**Given text:**
%%

How to solve for x in exponential eq...

[botley111222]

Plz help...

e^(3x) = 10^(2x) * 2^(1-x)

 

[mmm4444bot]

Raise each side of the equation to the power of 1/x.

Then, taking the natural logarithm on both sides and simplifying leads to the following equation.

(1 - x)/x = [3 - 2*ln(10)]/ln(2)

 

[soroban]

Hello, botley111222!

\(\displaystyle \text{Solve for }x\!:\;\; e^{3x} \;=\; 10^{2x}\cdot 2^{1-x}\)

\(\displaystyle \text{Take logs: }\qquad \ln\left(e^{3x}\right) \;=\;\ln\left(10^{2x}\cdot2^{1-x}\right)\)

. . . . . . . . . . . .\(\displaystyle 3x\ln e \;=\;\ln\left(10^{2x}\right) + \ln\left(2^{1-x}\right)\)

. . . . . . . . . . . . \(\displaystyle 3x\cdot 1 \;=\;2x\ln 10 + (1-x)\ln2\)

%%

**Dataset content:**
%%

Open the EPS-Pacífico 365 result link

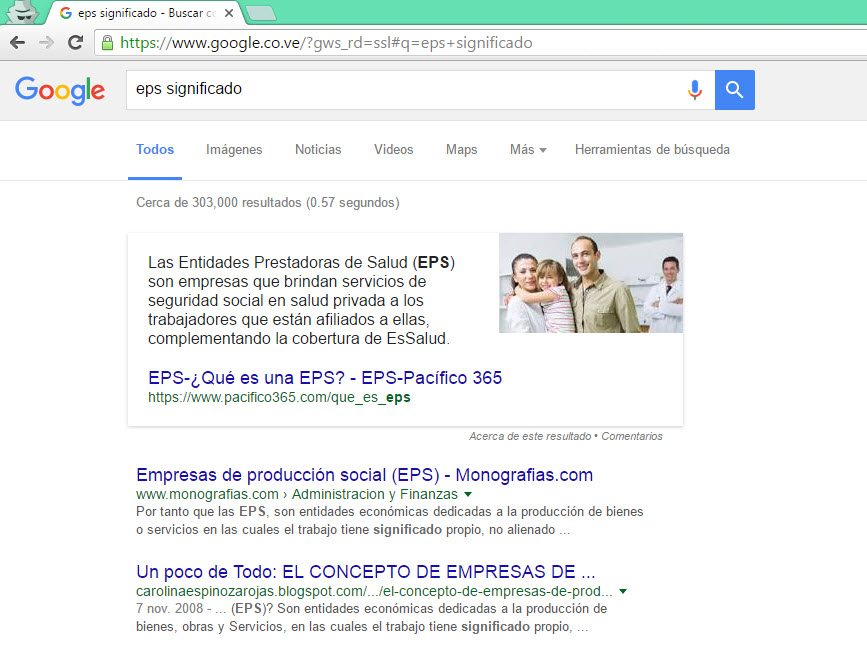324,378
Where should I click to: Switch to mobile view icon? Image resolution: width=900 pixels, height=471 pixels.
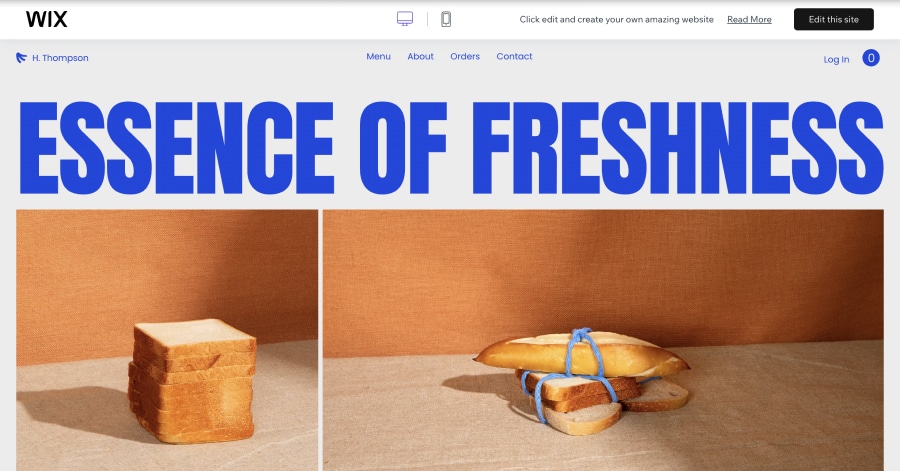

%%

**Given instruction 1:**
Answer from the exponential-equation thread:
(a) What equation does botley111222 ask for help with?
(b) According to mmm4444bot, to what power should each side of the equation be raised first?
(c) In soroban's working, what value replaces ln e?
**Given instruction 2:** Resume the exponential-equation thread after its last line.
The listing plays no part in what follows.

**Exercise response 1:**
(a) e^(3x) = 10^(2x) * 2^(1-x)
(b) The power of 1/x.
(c) 1

**Exercise response 2:**
. . . . . . . . . . . . . . \(\displaystyle 3x \;=\;2x\ln10 + \ln 2 - x\ln 2\)

. . .\(\displaystyle 3x - 2x\ln10 + x\ln2 \;=\;\ln 2\)

. . . \(\displaystyle x(3 - 2\ln10 + \ln2) \;=\;\ln2\)

. . . . . . . . . . . . . . .\(\displaystyle x \;=\;\frac{\ln 2}{3 - 2\ln10 + \ln2}\)


Edit: corrected one of my favorite typos . . . z instead of x.
.

 

[mmm4444bot]

Since Soroban finished the exercise, I will post my solution, too (which is equivalent).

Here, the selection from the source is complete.